> _Problem_
Counting task for the data below: how many lines hold the word "agent"? Answer with the number only.

> _Records to use_
Start of Block

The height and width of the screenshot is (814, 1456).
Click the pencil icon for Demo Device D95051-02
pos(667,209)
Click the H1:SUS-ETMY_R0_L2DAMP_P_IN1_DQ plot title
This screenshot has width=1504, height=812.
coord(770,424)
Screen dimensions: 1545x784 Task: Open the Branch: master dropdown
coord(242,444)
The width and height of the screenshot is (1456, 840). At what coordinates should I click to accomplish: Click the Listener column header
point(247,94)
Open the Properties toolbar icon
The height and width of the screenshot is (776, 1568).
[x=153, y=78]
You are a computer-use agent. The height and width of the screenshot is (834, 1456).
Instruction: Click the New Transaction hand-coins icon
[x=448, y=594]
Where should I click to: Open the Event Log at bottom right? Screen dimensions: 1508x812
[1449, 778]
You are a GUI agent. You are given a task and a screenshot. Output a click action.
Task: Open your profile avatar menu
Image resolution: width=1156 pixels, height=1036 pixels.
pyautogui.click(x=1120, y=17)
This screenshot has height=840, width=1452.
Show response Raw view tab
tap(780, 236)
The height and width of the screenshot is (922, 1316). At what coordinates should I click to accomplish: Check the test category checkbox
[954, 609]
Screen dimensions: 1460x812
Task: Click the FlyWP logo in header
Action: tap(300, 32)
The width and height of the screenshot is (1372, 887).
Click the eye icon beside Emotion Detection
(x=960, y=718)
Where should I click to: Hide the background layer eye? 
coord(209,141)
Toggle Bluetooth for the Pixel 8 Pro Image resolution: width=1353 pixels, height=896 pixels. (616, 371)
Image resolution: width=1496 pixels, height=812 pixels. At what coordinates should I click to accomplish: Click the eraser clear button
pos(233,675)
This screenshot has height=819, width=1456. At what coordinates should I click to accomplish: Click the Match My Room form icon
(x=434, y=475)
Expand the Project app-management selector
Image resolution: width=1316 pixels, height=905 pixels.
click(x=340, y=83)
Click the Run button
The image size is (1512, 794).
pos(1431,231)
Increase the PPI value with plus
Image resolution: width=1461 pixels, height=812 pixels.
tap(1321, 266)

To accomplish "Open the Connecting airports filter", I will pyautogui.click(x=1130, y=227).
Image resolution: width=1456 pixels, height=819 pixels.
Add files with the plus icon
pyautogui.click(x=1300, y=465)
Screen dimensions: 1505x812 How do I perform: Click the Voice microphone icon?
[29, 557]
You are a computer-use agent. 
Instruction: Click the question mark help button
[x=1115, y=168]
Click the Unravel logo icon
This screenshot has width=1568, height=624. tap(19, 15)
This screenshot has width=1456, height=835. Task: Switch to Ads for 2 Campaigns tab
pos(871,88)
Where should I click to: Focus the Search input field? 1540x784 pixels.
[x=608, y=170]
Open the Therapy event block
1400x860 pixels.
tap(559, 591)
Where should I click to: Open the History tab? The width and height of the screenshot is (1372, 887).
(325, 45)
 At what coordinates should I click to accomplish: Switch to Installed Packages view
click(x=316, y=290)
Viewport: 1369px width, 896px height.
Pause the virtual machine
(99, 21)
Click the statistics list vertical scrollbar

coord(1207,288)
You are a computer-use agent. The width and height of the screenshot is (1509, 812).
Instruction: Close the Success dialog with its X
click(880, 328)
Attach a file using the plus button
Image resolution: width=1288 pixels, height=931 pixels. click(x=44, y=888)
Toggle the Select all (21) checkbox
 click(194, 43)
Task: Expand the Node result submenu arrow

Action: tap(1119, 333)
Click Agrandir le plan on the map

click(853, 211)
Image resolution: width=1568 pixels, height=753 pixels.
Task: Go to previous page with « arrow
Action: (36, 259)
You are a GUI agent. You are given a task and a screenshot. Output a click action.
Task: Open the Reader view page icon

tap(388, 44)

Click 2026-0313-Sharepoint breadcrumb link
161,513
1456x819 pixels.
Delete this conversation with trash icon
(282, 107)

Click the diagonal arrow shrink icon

End of Block

> _Answer space_
5